◆ What to produce ◆
The reply to the records below should contain exactly the lines from the line with "Check the select-all" through the line with "Click the file", and nothing besides.

(Dataset entries)
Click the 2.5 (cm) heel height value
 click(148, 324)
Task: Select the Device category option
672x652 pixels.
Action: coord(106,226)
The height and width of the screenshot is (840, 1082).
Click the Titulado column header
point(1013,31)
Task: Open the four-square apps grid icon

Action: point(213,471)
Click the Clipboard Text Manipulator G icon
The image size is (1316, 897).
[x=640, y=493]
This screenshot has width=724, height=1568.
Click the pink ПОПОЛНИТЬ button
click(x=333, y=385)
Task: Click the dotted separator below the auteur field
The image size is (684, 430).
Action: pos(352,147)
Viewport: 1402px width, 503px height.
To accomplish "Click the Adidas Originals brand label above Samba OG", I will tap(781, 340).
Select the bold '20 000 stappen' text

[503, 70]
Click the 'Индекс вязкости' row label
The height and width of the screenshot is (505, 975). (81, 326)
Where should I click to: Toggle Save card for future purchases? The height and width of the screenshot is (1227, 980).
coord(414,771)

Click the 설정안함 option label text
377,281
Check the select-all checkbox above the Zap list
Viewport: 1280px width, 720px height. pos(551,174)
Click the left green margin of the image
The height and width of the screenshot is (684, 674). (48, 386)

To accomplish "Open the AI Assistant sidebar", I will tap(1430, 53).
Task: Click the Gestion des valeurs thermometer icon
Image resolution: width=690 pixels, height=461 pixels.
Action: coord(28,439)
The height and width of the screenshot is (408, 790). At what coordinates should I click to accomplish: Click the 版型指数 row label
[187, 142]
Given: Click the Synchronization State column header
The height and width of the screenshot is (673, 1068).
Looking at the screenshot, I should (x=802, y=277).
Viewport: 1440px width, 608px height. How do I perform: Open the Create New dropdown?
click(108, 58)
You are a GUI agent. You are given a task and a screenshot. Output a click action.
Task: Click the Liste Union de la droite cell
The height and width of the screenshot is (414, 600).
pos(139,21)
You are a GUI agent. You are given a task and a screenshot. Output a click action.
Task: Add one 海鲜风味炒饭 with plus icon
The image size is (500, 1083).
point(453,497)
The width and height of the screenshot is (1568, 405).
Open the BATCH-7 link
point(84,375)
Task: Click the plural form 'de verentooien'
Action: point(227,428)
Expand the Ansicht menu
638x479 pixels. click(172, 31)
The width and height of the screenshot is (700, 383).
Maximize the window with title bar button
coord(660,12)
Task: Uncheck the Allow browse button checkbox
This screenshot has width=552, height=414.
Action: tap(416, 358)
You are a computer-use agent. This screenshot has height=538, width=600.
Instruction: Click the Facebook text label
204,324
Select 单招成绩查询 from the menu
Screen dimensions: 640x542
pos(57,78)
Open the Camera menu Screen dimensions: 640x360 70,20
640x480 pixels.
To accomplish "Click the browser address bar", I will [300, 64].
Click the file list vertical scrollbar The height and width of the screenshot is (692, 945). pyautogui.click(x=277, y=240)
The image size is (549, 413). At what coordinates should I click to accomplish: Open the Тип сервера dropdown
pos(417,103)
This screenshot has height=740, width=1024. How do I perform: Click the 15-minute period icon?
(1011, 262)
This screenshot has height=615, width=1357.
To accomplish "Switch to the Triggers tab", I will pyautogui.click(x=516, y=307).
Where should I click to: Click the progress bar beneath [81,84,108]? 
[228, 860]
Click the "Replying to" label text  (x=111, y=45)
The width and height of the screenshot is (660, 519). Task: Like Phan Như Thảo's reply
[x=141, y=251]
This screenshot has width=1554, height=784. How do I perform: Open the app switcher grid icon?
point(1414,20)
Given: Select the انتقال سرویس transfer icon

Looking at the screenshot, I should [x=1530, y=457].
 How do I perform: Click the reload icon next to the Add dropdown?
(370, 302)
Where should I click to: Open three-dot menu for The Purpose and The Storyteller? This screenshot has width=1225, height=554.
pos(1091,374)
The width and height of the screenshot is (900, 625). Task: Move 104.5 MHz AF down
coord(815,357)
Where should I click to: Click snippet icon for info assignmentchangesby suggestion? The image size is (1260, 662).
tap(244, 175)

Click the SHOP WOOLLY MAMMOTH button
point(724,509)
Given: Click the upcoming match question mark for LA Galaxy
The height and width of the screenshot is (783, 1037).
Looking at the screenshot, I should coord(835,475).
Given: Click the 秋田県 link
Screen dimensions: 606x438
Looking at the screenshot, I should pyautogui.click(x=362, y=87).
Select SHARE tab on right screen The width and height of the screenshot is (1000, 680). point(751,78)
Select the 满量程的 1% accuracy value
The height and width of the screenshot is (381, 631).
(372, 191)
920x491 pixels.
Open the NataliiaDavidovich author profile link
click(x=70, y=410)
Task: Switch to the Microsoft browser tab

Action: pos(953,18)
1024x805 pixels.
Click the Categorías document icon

◆ Task result ◆
Check the select-all checkbox above the Zap list
Viewport: 1280px width, 720px height. pos(551,174)
Click the left green margin of the image
The height and width of the screenshot is (684, 674). (48, 386)

To accomplish "Open the AI Assistant sidebar", I will tap(1430, 53).
Task: Click the Gestion des valeurs thermometer icon
Image resolution: width=690 pixels, height=461 pixels.
Action: coord(28,439)
The height and width of the screenshot is (408, 790). At what coordinates should I click to accomplish: Click the 版型指数 row label
[187, 142]
Given: Click the Synchronization State column header
The height and width of the screenshot is (673, 1068).
Looking at the screenshot, I should (x=802, y=277).
Viewport: 1440px width, 608px height. How do I perform: Open the Create New dropdown?
click(108, 58)
You are a GUI agent. You are given a task and a screenshot. Output a click action.
Task: Click the Liste Union de la droite cell
The height and width of the screenshot is (414, 600).
pos(139,21)
You are a GUI agent. You are given a task and a screenshot. Output a click action.
Task: Add one 海鲜风味炒饭 with plus icon
The image size is (500, 1083).
point(453,497)
The width and height of the screenshot is (1568, 405).
Open the BATCH-7 link
point(84,375)
Task: Click the plural form 'de verentooien'
Action: point(227,428)
Expand the Ansicht menu
638x479 pixels. click(172, 31)
The width and height of the screenshot is (700, 383).
Maximize the window with title bar button
coord(660,12)
Task: Uncheck the Allow browse button checkbox
This screenshot has width=552, height=414.
Action: tap(416, 358)
You are a computer-use agent. This screenshot has height=538, width=600.
Instruction: Click the Facebook text label
204,324
Select 单招成绩查询 from the menu
Screen dimensions: 640x542
pos(57,78)
Open the Camera menu Screen dimensions: 640x360 70,20
640x480 pixels.
To accomplish "Click the browser address bar", I will [300, 64].
Click the file list vertical scrollbar The height and width of the screenshot is (692, 945). pyautogui.click(x=277, y=240)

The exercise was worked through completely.